The Halfway Point of the Baseball Season Is The Fourth Of July, Not The All-Star Break

The All-Star break has always been considered the halfway point of the baseball season, but the fact is that every team has played more than half of its games a week before that. A more accurate marker of the halfway point of the Major League Baseball season would be the Fourth of July.

Just here in 2016, every team has played at least 83 games, and most will reach ninety by the All-Star break. Two clubs, the Toronto Blue Jays and San Francisco Giants, have already played 85 games. By next Tuesday’s Midsummer Classic at San Diego’s Petco Park, both teams will have completed nearly sixty percent of their seasons.

The Fourth might be a better indication of the halfway mark of the season, but it provides a highly inaccurate picture of which teams will be champions of their divisions.
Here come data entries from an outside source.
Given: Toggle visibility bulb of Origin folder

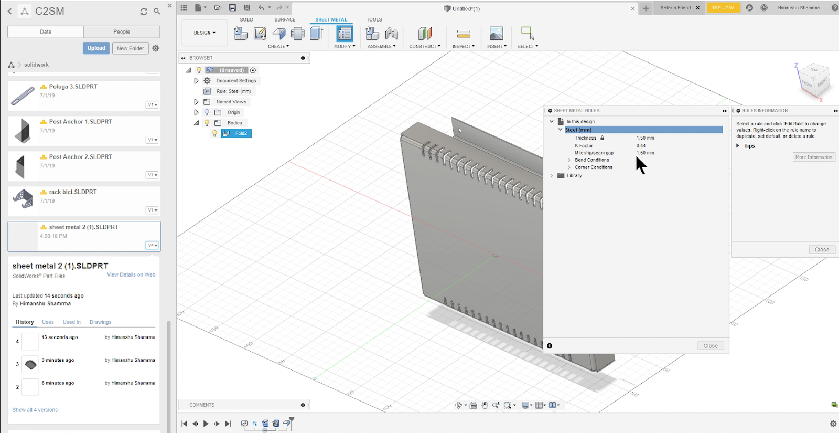Looking at the screenshot, I should point(207,112).
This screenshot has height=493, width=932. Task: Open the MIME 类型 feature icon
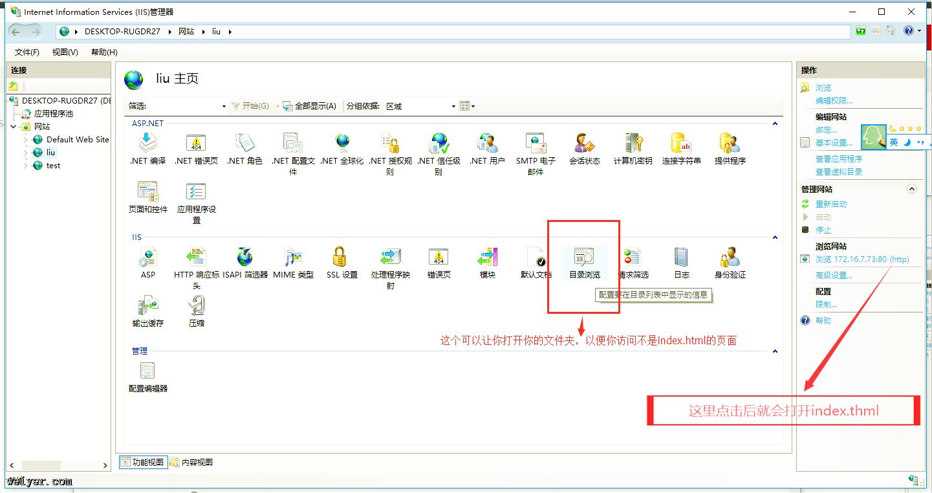[x=293, y=258]
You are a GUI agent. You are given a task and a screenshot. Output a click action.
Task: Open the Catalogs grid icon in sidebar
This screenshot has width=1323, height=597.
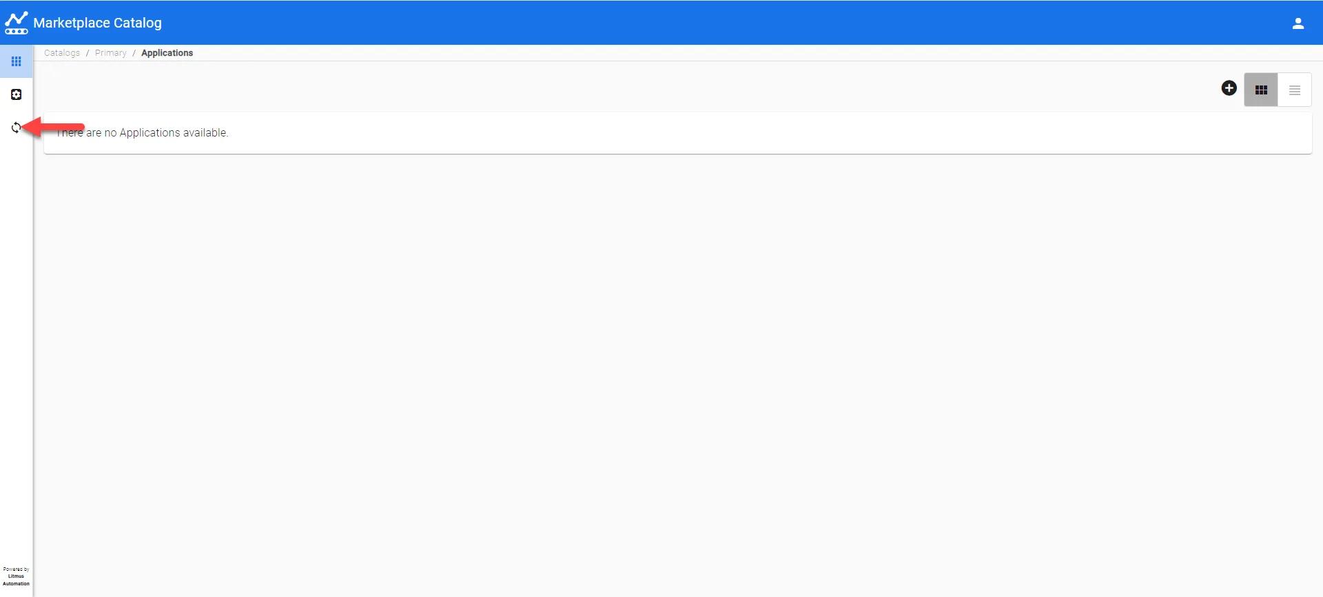pyautogui.click(x=16, y=61)
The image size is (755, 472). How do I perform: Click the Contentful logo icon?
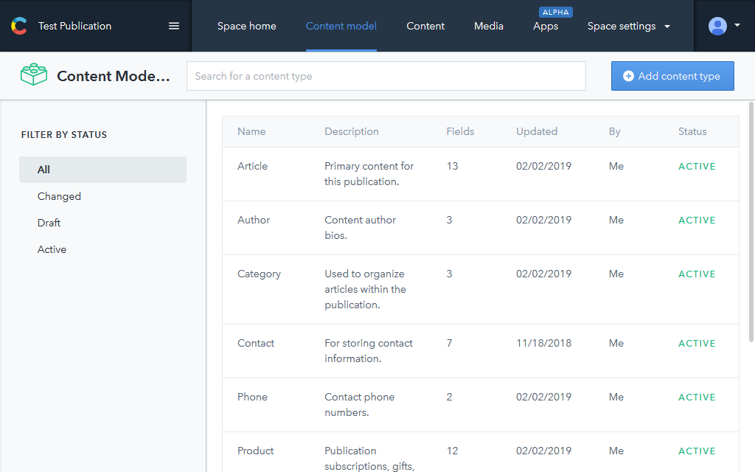tap(18, 26)
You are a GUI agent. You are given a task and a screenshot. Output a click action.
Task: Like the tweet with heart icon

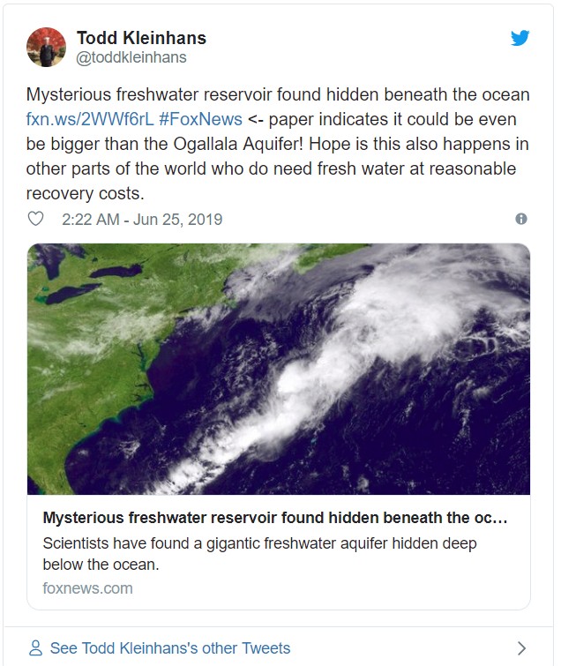(35, 219)
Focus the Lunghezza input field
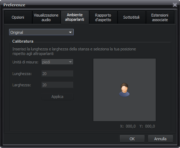Image resolution: width=180 pixels, height=148 pixels. tap(57, 73)
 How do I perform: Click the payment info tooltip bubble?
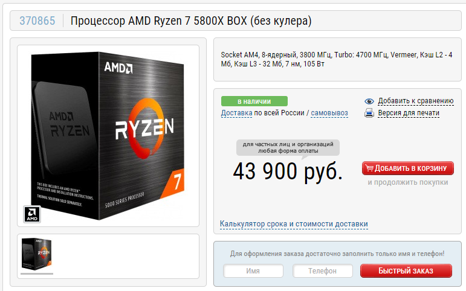click(288, 147)
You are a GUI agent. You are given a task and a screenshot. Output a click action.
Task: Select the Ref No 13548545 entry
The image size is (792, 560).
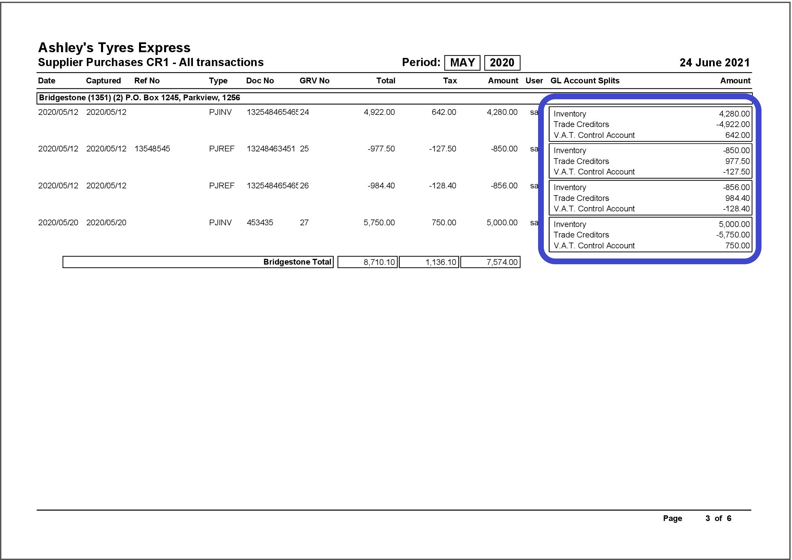(x=152, y=149)
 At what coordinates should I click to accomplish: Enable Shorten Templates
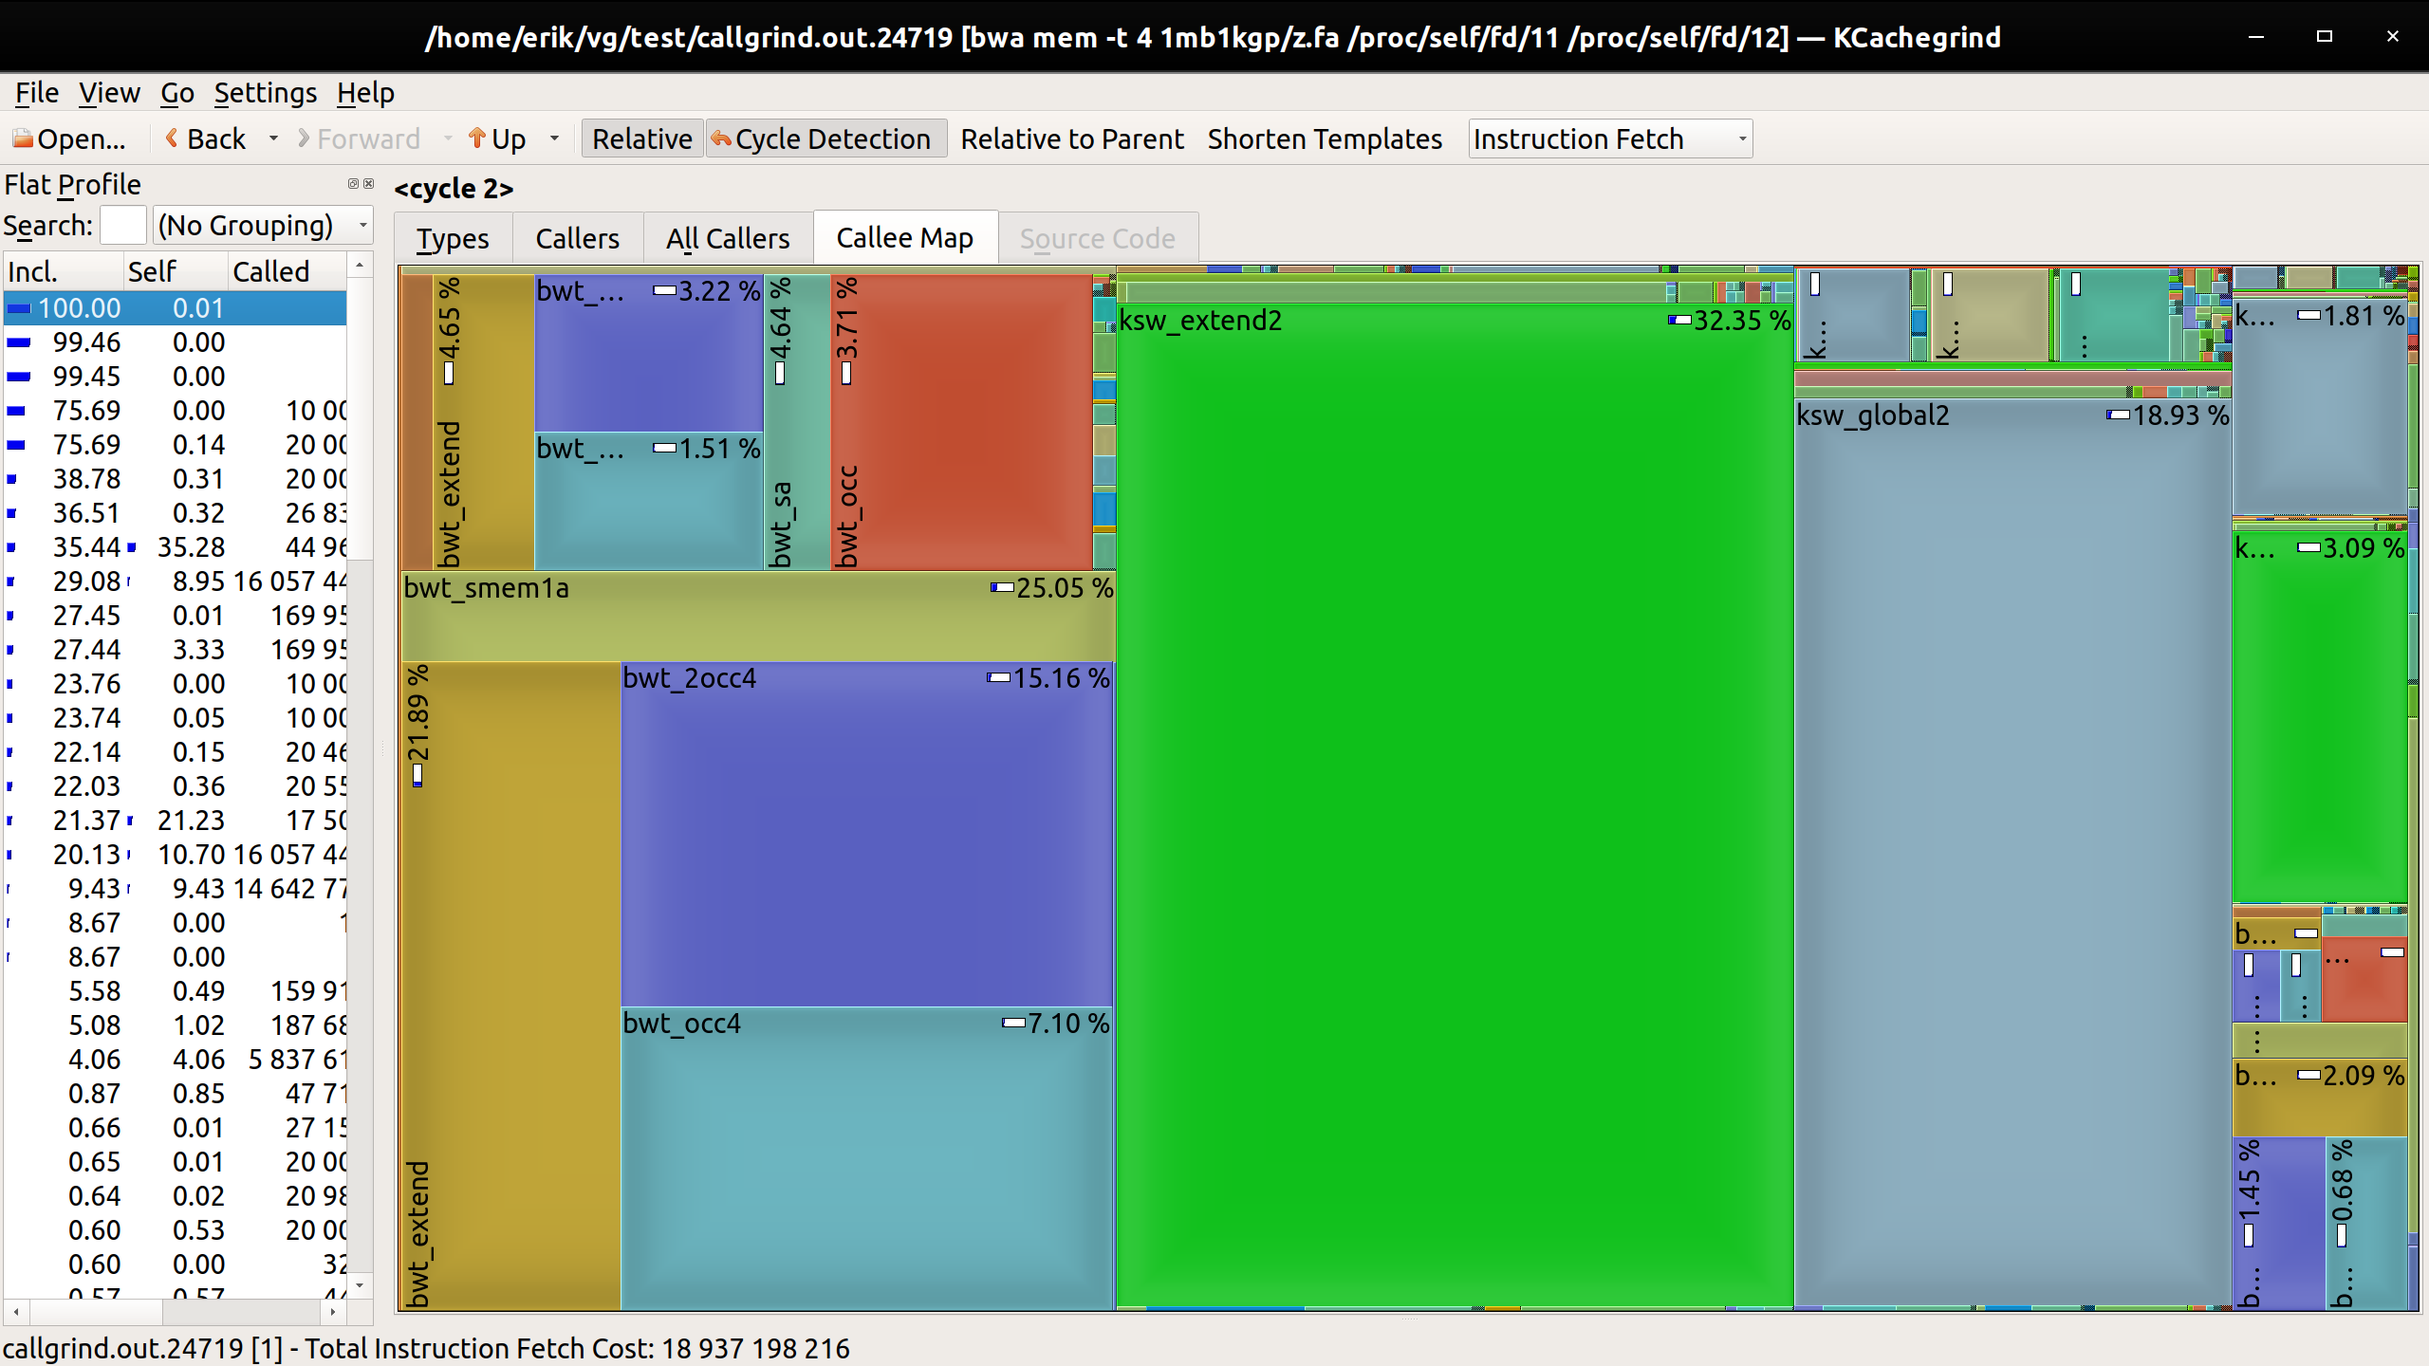click(x=1325, y=138)
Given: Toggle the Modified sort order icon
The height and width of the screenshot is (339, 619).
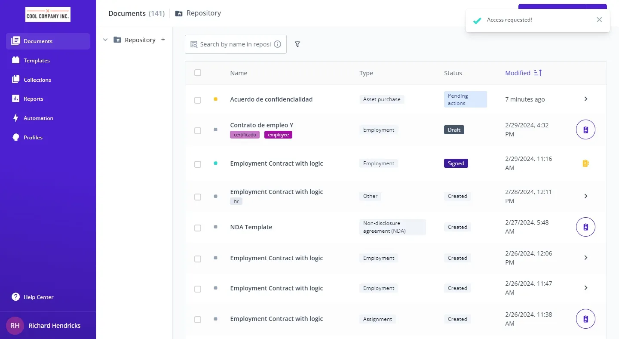Looking at the screenshot, I should point(538,73).
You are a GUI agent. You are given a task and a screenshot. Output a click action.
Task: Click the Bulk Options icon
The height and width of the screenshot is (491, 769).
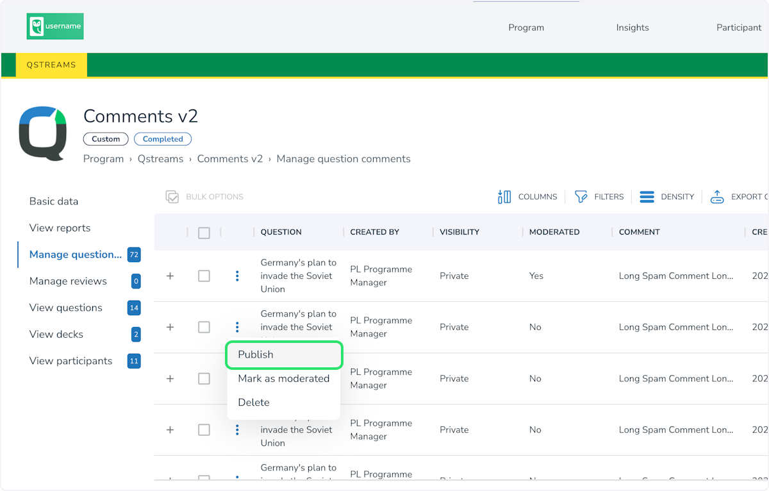[172, 197]
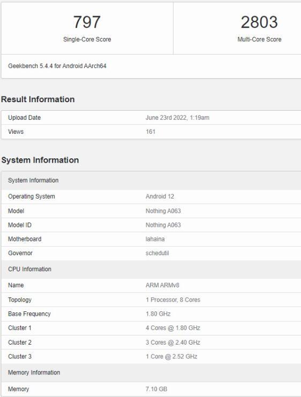Select the Geekbench 5.4.4 for Android text

click(57, 66)
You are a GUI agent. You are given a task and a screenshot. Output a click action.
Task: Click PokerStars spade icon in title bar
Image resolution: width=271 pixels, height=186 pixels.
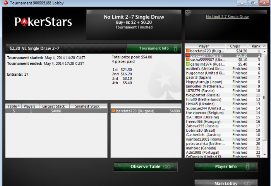click(x=6, y=3)
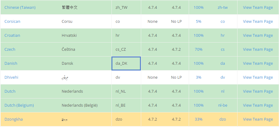Click the Dutch (Belgium) language link

click(19, 105)
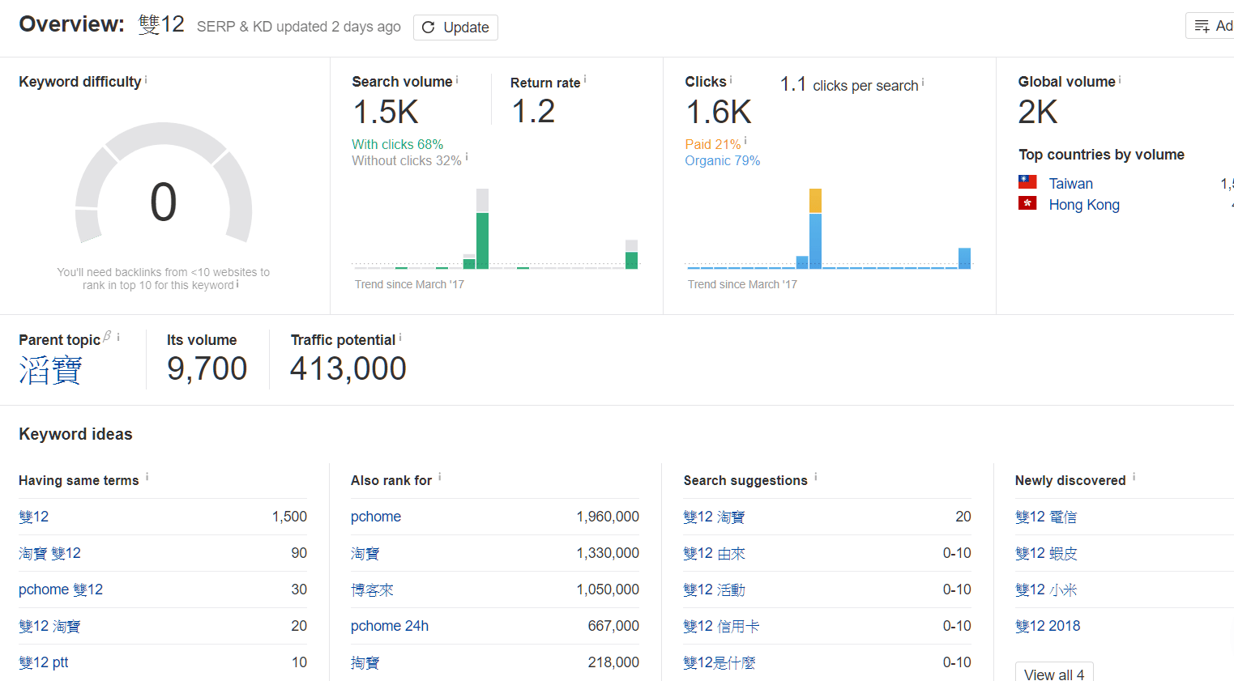Viewport: 1234px width, 681px height.
Task: Click info icon next to Return rate
Action: [x=585, y=80]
Rarely do the teams in first place on Independence Day end up there at season’s end.

In the past five seasons, only nine division champions were in first place on the Fourth of July. The other twenty one division champions were looking up at at least one other team at the midway point, and some were even as far down as fourth place.

Back in 2012, not one of the teams in first place at the Fourth managed to win its division. Even more incredible, four of the eventual division champs (Detroit, Atlanta, Oakland and Baltimore) were in third place at the midway point that season.

The change at the very bottom occurs less frequently, but even so more than half of the teams in last place on the Fourth of July end up in the basement at season’s end. Of the thirty last place clubs at the Fourth of July over the last five seasons, seventeen ended up moving up at least one rung in their divisions.

For three of those seasons, exactly half failed to get out of the basement. But just two seasons ago, all six bottom feeders at the midway point finished ahead of at least one club in their divisions.

The odds are that whichever clubs are sitting on top on the Fourth of July will likely be replaced at the end of the season. That fact should change the way clubs have traditionally viewed the baseball calendar.

Instead of waiting until the mid-July All-Star break, the front offices of the teams should start preparing for the second half at least a week before then. First place teams right now have less chance of finishing on top than one of the teams currently chasing them, a scary thought for those general managers who have thus far considered 2016 a successful season.